Guillaume Fischer, spécialiste de la presse et rédacteur en chef du site www.pressenews.fr, se penche sur « les 20 plus gros bides de la presse française » des quarante dernières années. Des histoires riches d’enseignements.
— Vous nous proposez une visite d’un cimetière, celui des journaux et magazines « éphémères ou mort-nés ». Quelle est la raison de cet intérêt funèbre ?
— Il ne s’agit pas d’une visite de cimetière mais au contraire d’une revue constructive de sagas plus ou moins glorieuses. On apprend toujours de ses échecs : tel est le maître mot du livre. En ce sens, les histoires qui émaillent l’ouvrage permettront aux futurs entrepreneurs de presse d’éviter les erreurs commises dans le passé par leurs prédécesseurs.
— Les échecs ont des raisons très différentes (économiques, humaines, erreurs de concepts…) suivant le contexte, et aussi le fait qu’ils concernent des mensuels ou des quotidiens. Mais sont-ils imprévisibles ou l’aveuglement suffit-il à les expliquer ?
— Plusieurs types de raisons expliquent ces bides. Certaines étaient effectivement prévisibles. Au premier chef, le manque d’assise financière qui a coulé de beaux projets comme le quotidien Le Sport. La Truffe, qui s’est lancé sur le créneau de l’investigation, n’a pas non plus suffisamment mesuré l’investissement coûteux que nécessitait une ligne éditoriale aussi exigeante. Les erreurs de concept sont également à prendre en compte pour un titre comme Triba. Car penser que les familles recomposées – avant tout soucieuses de normalité – ont besoin de leur propre magazine était voué à l’échec. L’aveuglement est, a contrario, peu à prendre en compte dans le cadre de ces échecs. Seuls Quo et Ohla ! ont été laissés trop longtemps sous respiration artificielle avant de s’éteindre.
— Vous retenez « les 20 plus gros bides ». Quel serait le podium des trois échecs les plus retentissants ?
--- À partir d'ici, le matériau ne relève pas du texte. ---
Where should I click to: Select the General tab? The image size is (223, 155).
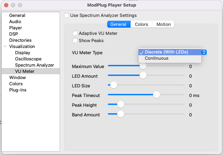point(118,25)
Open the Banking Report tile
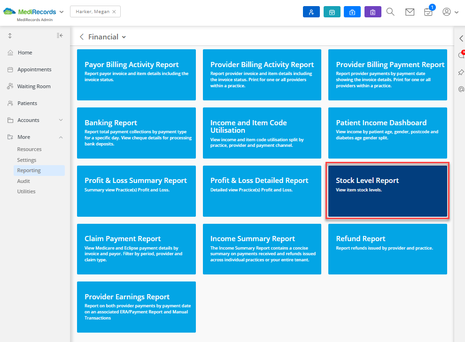Screen dimensions: 465x342 point(136,133)
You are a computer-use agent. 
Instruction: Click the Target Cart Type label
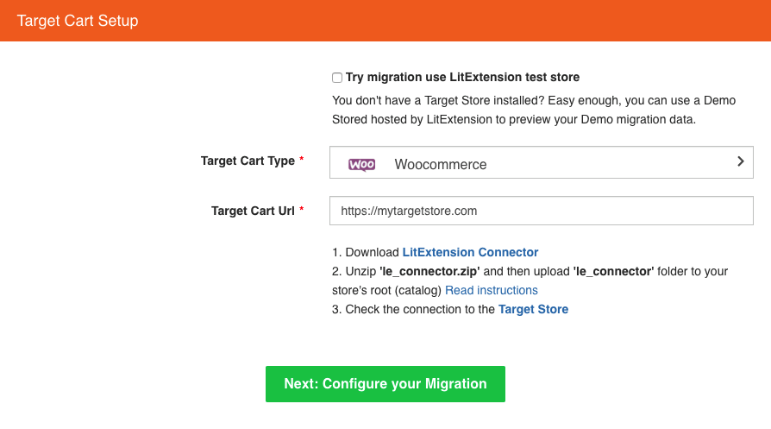(x=248, y=161)
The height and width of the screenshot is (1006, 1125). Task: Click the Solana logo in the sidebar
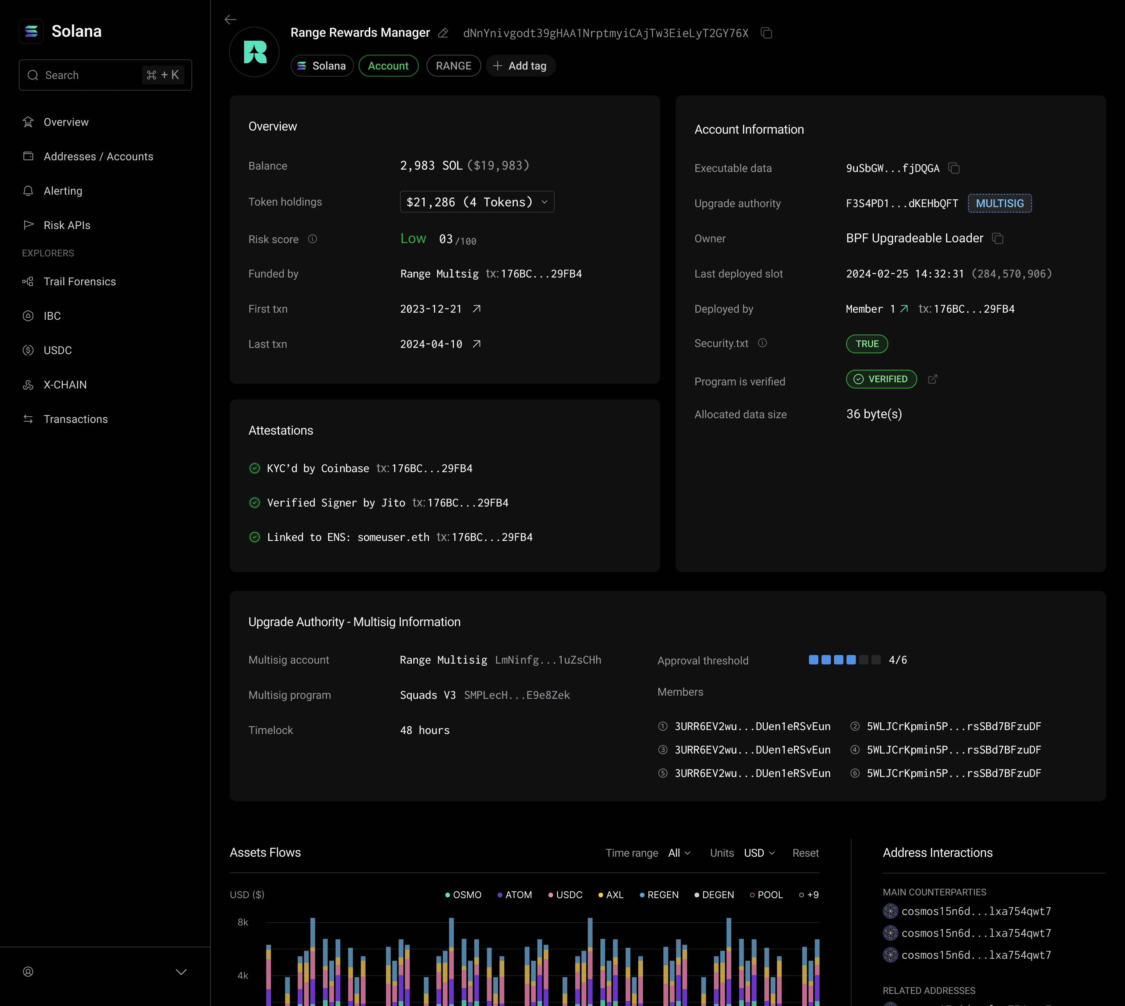(x=31, y=32)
— Sans aucun doute, le premier d’entre eux est Le Quotidien de la République. En délicatesse avec le parti socialiste de l’époque, Henri Emmanuelli – un modèle d’apparatchik biberonné à la politique et aux subventions depuis des décennies – s’est improvisé patron de presse. L’expérience a duré 11 jours. Le second bide le plus retentissant est à porter au crédit du puissant groupe allemand Axel Springer. Il a investi des millions d’euros pour lancer son quotidien populaire Bild en France (rebaptisé L’Œil du jour) pour finalement accoucher d’une souris. La troisième palme revient ex aequo au Jour et à Paris hebdo. Le premier, quotidien, ne disposait d’aucune ligne éditoriale solide. Quant au second hebdomadaire, il est allé dans le mur dès le départ en raison des luttes intestines incessantes entre direction et rédaction.
— Les bides se soldent en général avec des ardoises de dizaines de millions d’euros. Pourtant l’aventure a souvent toujours des gens étrangers au monde de la presse (ancien ministre, industriel, intellectuel…). La presse reste-t-elle un miroir aux alouettes, ou internet a-t-il définitivement brisé ce miroir ?
— Même si les formats ont changé, la presse écrite continue à aimanter les décideurs de tout poil car elle reste vecteur d’influence. Les grandes fortunes industrielles investissent toujours dans Le Figaro, Les Echos ou L’Express et dans leurs déclinaisons numériques. En revanche, elles ne se pressent guère en faveur des sites d’information qui restent des nains économiques dans l’Hexagone, contrairement aux pays anglo-saxons.
— Prenons le contre-pied du sujet du livre : que vous inspire l’aventure de Présent, lancée il y a 35 ans, et qui approche des 8 800 numéros ?
— Le quotidien Présent a su dès le départ à quel public il s’adressait et ne s’est jamais éloigné de sa ligne éditoriale historique. Trop souvent les journaux, quelle que soit leur périodicité, oublient qu’ils doivent d’abord répondre à une demande et la satisfaire, comme tout autre produit commercial. Sinon, c’est le flop assuré à plus ou moins long terme. Les journalistes de la grande presse pratiquent trop souvent l’entre-soi, se répondent par média interposé et finissent par être déconnectés de ceux qui les font vivre : les acheteurs.